* Task description
Would you please return the line containing "Click the first blue legend swatch at left" and all the lines after it through the end of the records below, unchanged and on their own?

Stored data
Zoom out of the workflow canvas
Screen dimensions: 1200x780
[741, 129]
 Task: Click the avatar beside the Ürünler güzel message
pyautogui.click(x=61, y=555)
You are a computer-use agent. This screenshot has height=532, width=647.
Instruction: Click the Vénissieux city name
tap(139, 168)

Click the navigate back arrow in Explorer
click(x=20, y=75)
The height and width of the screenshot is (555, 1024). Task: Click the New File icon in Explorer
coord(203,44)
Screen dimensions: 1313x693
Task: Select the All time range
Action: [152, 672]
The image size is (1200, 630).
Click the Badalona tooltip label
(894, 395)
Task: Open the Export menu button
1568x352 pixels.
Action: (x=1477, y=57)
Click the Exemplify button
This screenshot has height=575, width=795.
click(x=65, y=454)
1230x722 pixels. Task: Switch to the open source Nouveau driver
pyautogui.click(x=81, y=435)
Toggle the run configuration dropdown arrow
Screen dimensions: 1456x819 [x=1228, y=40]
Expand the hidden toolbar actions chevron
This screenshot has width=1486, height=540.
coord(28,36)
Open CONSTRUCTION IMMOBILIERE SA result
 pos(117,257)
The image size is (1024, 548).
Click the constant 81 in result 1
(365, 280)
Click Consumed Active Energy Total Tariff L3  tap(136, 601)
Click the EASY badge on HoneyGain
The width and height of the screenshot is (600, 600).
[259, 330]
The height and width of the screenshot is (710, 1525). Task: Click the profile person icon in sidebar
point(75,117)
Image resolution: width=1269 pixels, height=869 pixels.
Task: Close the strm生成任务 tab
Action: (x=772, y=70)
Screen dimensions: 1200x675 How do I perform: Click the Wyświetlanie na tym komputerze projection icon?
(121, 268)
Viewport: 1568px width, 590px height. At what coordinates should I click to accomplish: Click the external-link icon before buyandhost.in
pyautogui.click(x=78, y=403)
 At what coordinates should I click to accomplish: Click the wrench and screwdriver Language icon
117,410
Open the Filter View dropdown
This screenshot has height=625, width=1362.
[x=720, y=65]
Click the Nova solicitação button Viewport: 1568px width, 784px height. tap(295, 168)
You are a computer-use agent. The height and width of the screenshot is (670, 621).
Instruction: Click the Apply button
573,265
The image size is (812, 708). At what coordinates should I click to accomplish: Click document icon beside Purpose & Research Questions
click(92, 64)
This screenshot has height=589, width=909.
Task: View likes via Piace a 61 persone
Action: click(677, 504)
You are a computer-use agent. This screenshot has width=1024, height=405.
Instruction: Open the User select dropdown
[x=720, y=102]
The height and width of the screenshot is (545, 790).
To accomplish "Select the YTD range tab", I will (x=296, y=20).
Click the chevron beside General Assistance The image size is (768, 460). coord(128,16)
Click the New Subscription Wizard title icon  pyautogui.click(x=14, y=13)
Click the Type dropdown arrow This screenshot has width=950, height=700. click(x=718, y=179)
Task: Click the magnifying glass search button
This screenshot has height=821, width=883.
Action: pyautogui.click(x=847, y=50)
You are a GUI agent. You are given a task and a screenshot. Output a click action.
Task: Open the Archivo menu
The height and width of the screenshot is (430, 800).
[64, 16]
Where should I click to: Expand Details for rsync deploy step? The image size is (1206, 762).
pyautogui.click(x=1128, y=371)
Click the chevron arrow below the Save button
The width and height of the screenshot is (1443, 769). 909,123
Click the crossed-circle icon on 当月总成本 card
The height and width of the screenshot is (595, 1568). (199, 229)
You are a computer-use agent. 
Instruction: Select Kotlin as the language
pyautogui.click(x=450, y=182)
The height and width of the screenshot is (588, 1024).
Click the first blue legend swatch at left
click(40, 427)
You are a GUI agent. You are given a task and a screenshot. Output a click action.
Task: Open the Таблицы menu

* Task output
Click the first blue legend swatch at left
click(40, 427)
You are a GUI agent. You are given a task and a screenshot. Output a click action.
Task: Open the Таблицы menu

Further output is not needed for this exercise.